Stored data
============================================================

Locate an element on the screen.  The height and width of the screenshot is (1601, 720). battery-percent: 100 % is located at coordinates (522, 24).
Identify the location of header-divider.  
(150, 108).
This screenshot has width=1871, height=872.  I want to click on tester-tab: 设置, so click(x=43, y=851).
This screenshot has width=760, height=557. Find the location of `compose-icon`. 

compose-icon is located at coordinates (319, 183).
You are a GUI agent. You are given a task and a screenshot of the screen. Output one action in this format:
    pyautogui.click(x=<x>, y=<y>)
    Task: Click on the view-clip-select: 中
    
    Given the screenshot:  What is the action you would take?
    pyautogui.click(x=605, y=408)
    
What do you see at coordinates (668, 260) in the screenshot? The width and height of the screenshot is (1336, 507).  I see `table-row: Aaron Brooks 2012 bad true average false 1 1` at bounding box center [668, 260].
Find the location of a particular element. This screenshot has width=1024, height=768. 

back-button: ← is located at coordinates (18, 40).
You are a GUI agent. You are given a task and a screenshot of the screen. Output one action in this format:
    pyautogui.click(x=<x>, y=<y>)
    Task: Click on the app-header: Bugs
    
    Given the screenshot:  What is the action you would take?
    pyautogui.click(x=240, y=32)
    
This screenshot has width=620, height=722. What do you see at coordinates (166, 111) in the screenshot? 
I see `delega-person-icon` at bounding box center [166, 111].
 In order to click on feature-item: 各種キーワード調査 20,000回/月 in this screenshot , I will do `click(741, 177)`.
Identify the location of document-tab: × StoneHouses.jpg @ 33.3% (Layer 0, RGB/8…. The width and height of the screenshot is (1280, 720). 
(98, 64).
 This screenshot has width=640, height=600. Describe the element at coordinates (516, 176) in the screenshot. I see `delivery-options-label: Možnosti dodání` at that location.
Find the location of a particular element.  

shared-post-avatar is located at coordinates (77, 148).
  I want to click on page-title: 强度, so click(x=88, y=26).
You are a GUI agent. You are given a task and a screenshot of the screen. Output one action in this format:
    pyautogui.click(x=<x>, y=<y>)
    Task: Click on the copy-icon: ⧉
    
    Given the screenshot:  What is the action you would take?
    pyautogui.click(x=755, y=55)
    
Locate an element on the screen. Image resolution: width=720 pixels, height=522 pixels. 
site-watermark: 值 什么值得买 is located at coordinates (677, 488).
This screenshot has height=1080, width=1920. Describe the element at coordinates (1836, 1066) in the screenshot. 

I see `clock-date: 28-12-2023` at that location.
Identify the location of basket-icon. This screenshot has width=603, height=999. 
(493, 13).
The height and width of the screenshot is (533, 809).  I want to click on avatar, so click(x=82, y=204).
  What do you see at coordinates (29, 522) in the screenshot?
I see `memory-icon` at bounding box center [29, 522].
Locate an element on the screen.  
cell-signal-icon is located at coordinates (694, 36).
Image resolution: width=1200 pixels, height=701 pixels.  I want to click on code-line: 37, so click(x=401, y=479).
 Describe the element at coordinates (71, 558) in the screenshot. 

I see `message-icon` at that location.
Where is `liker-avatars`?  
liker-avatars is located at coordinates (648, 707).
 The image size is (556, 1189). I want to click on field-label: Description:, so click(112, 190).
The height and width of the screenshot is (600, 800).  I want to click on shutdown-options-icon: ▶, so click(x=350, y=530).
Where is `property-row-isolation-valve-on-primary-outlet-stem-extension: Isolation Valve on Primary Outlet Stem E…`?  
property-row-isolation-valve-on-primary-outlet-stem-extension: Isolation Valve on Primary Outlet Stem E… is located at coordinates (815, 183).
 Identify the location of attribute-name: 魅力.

============================================================

* _INSTRUCTIONS FOR THE TASK_:
Could you write out the listing again with "Find the location of" swapped for "Locate" everywhere it occurs, leaving everything else unchanged?

* _ANSWER BOX_:
Locate an element on the screen.  The height and width of the screenshot is (1601, 720). battery-percent: 100 % is located at coordinates (522, 24).
Identify the location of header-divider.  
(150, 108).
This screenshot has width=1871, height=872.  I want to click on tester-tab: 设置, so click(x=43, y=851).
This screenshot has width=760, height=557. Locate `compose-icon`. 

compose-icon is located at coordinates (319, 183).
You are a GUI agent. You are given a task and a screenshot of the screen. Output one action in this format:
    pyautogui.click(x=<x>, y=<y>)
    Task: Click on the view-clip-select: 中
    
    Given the screenshot:  What is the action you would take?
    pyautogui.click(x=605, y=408)
    
What do you see at coordinates (668, 260) in the screenshot? The width and height of the screenshot is (1336, 507).  I see `table-row: Aaron Brooks 2012 bad true average false 1 1` at bounding box center [668, 260].
Locate a particular element. This screenshot has width=1024, height=768. 

back-button: ← is located at coordinates (18, 40).
You are a GUI agent. You are given a task and a screenshot of the screen. Output one action in this format:
    pyautogui.click(x=<x>, y=<y>)
    Task: Click on the app-header: Bugs
    
    Given the screenshot:  What is the action you would take?
    pyautogui.click(x=240, y=32)
    
This screenshot has width=620, height=722. What do you see at coordinates (166, 111) in the screenshot? 
I see `delega-person-icon` at bounding box center [166, 111].
 In order to click on feature-item: 各種キーワード調査 20,000回/月 in this screenshot , I will do `click(741, 177)`.
Identify the location of document-tab: × StoneHouses.jpg @ 33.3% (Layer 0, RGB/8…. The width and height of the screenshot is (1280, 720). 
(98, 64).
 This screenshot has width=640, height=600. Describe the element at coordinates (516, 176) in the screenshot. I see `delivery-options-label: Možnosti dodání` at that location.
Locate a particular element.  

shared-post-avatar is located at coordinates (77, 148).
  I want to click on page-title: 强度, so click(x=88, y=26).
You are a GUI agent. You are given a task and a screenshot of the screen. Output one action in this format:
    pyautogui.click(x=<x>, y=<y>)
    Task: Click on the copy-icon: ⧉
    
    Given the screenshot:  What is the action you would take?
    pyautogui.click(x=755, y=55)
    
Locate an element on the screen. Image resolution: width=720 pixels, height=522 pixels. 
site-watermark: 值 什么值得买 is located at coordinates (677, 488).
This screenshot has height=1080, width=1920. Describe the element at coordinates (1836, 1066) in the screenshot. 

I see `clock-date: 28-12-2023` at that location.
Identify the location of basket-icon. This screenshot has width=603, height=999. 
(493, 13).
The height and width of the screenshot is (533, 809).  I want to click on avatar, so click(x=82, y=204).
  What do you see at coordinates (29, 522) in the screenshot?
I see `memory-icon` at bounding box center [29, 522].
Locate an element on the screen.  
cell-signal-icon is located at coordinates (694, 36).
Image resolution: width=1200 pixels, height=701 pixels.  I want to click on code-line: 37, so click(x=401, y=479).
 Describe the element at coordinates (71, 558) in the screenshot. 

I see `message-icon` at that location.
Where is `liker-avatars`?  
liker-avatars is located at coordinates (648, 707).
 The image size is (556, 1189). I want to click on field-label: Description:, so click(112, 190).
The height and width of the screenshot is (600, 800).  I want to click on shutdown-options-icon: ▶, so click(x=350, y=530).
Where is `property-row-isolation-valve-on-primary-outlet-stem-extension: Isolation Valve on Primary Outlet Stem E…`?  
property-row-isolation-valve-on-primary-outlet-stem-extension: Isolation Valve on Primary Outlet Stem E… is located at coordinates (815, 183).
 Identify the location of attribute-name: 魅力.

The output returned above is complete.